The U.S. economy added 517,000 jobs in January 2023, according to newly released government numbers. That’s higher than expected. CEI experts explain what it means going forward – for the economy and for workers.
“Some economists are worried that lower inflation could mean higher employment because slower inflation often means a slower economy. That isn’t always true, as today’s numbers show. If anything, last year’s rapid inflation hurt employment. Real wages weren’t keeping up with inflation, which discouraged many workers.
“Now that inflation is slowing down, it is easier for employers and employees to agree on what a fair wage looks like. Slowing wage growth in nominal terms is not necessarily slow wage growth in real terms. Sure enough, real wage growth began to speed up right when inflation began to slow down in the second half of 2022. That is likely not a coincidence.
“A little bit of stability is encouraging to both employers and employees. This may be contributing to the soft landing we are seeing so far. There will continue to be some hangover effects from Washington’s post-COVID spending and inflation binge. But most other economic fundamentals look good, just as they did when COVID first hit.”

▶ [DATA SEGMENT]
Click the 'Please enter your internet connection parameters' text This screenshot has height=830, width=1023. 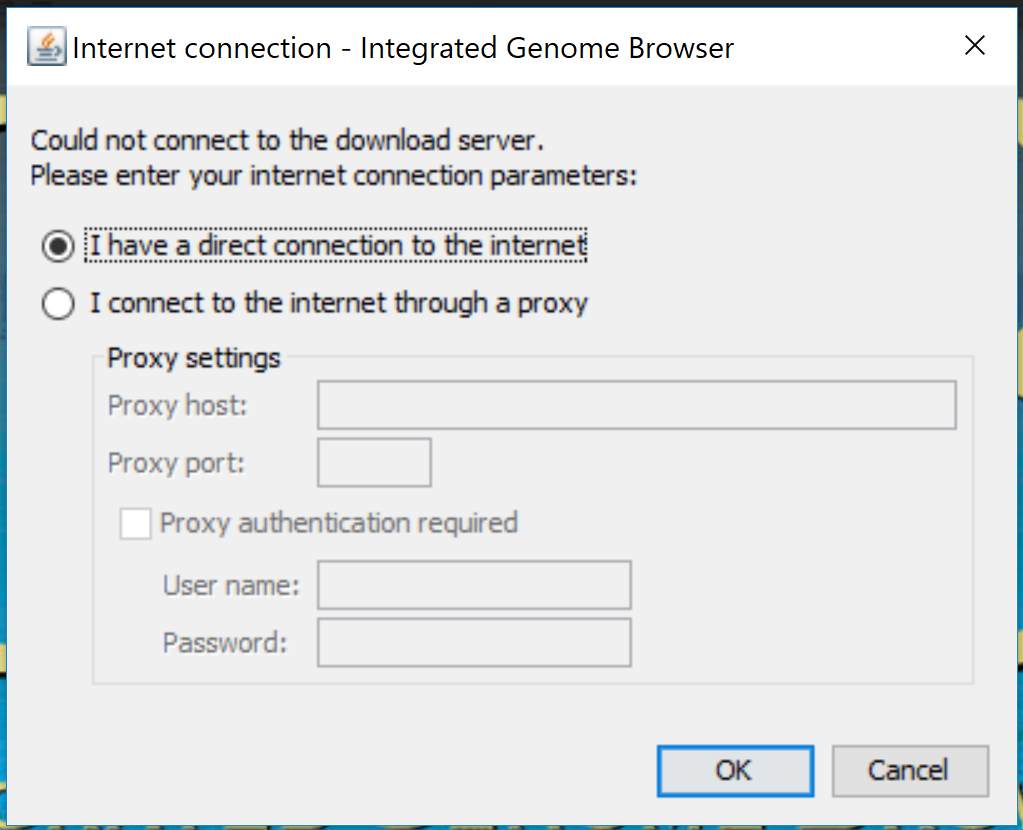pyautogui.click(x=334, y=176)
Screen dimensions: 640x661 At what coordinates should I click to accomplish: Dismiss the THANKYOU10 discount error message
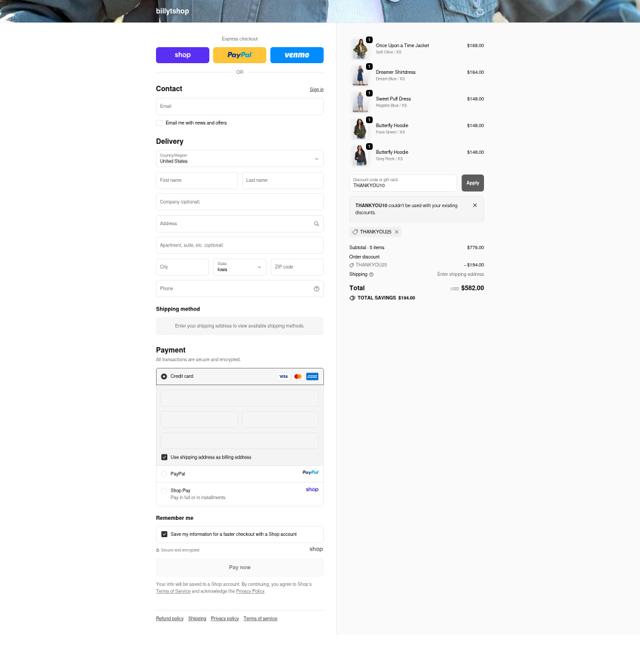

▶ [EXERCISE TASKS]
a. Retype everything in the jobs report commentary from "The U.S. economy" down to "discouraged many workers.".
b. Carry the jobs report commentary on past its final sentence.
Nothing in the listing is required for this work.

▶ [PER-TASK ANSWERS]
a.
The U.S. economy added 517,000 jobs in January 2023, according to newly released government numbers. That’s higher than expected. CEI experts explain what it means going forward – for the economy and for workers.
“Some economists are worried that lower inflation could mean higher employment because slower inflation often means a slower economy. That isn’t always true, as today’s numbers show. If anything, last year’s rapid inflation hurt employment. Real wages weren’t keeping up with inflation, which discouraged many workers.

b.
“The stronger than-expected gains from the most recent Department of Labor report show that despite recent headlines focusing on layoffs in the tech sector, employers in the broader economy are still hiring and doing so aggressively. Most employers appear to have hit the limit of what they can do through efficiency and automation and are still short staffed. The gains were broad-based with leisure and hospitality adding 128,000, construction adding 25,000, business services adding 82,000 and retail adding 30,000. Wages increased by 10 cents in the last month for private sector workers and overtime is up marginally. This is still one of the best economies for workers seeking jobs.”
“Despite the creation of more than half a million new jobs across almost all sectors in January, the labor force participation rate did not budge from 62.4 percent. This puzzling reality provides more evidence that there are deeper problems in our labor market hidden under the rosy job report. Jobs mostly went to people who were already looking for work, which means people still aren’t being pulled in off the sidelines. Without policy changes that incentivize and reward work, participation will remain near historical lows.”